Abstract

Qasr Serij lies near an old route running along the southern foot of the Jabal al-Qusayr between Mosul and Nisibis (cf. Wilkinson, 1990: 50–51, Route B; Wilkinson, 1993: 552). As the name suggests, the site comprises the partly standing remains of a church originally dedicated to St Sergius, a popular eastern saint (Fiey, 1961). It has been identified as the stone church said to have been founded between 559–75 by one Mar Ahudemmeh at a spot known as Ain Qenoye or Ain Qena (‘Spring of Reeds’) in the vicinity of Balad (Eski Mosul) (Fiey, 1958).
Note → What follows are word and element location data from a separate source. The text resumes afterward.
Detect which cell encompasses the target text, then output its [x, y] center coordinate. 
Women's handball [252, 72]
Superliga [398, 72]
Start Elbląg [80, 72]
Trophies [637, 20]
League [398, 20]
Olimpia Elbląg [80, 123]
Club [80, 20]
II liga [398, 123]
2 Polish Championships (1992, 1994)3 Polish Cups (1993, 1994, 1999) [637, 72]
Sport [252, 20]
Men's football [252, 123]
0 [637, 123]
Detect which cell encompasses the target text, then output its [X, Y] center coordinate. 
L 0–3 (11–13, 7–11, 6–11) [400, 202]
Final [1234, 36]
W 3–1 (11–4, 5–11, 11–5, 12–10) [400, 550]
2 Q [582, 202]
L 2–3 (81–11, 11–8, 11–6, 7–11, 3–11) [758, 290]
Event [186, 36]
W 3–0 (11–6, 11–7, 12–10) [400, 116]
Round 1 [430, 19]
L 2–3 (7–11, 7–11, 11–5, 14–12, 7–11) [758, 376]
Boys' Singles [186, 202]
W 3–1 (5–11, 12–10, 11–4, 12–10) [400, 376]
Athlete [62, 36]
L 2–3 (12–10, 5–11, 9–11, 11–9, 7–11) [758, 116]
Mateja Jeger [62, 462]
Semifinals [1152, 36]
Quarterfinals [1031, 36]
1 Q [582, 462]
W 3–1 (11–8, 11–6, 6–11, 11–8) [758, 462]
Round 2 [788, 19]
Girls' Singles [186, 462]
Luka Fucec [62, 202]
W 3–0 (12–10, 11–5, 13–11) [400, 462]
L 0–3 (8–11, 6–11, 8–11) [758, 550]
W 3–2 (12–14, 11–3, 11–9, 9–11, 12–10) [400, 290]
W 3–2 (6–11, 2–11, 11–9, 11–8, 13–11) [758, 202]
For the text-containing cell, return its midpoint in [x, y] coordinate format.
Preliminary descriptions, accompanied by the first known photographs of the ruins, were made by Gerald Reitlinger (1938: 148–49) and Aurel Stein (finally published in 1985: i, 105–107, Pl. 31c) following their respective surveys of medieval and Roman sites in the Jazira during the wet spring of 1938 (see also Lloyd, 1938: 136, No. 15; Ibrahim, 1986: 74, Site 211). In his subsequent study of the still-unexcavated ruins, David Oates (1962; 1968: 106–17, Pl. XIII) drew architectural parallels with fifth century and later churches in North Syria. Recently, in a series of important articles on early church architecture, Okada (1990; 1991; 1992) has drawn attention to the contrast in plan and fittings of these basilica-type churches with Sasanian and Early Islamic churches in southern Mesopotamia, the Iraqi Western Desert and the Gulf.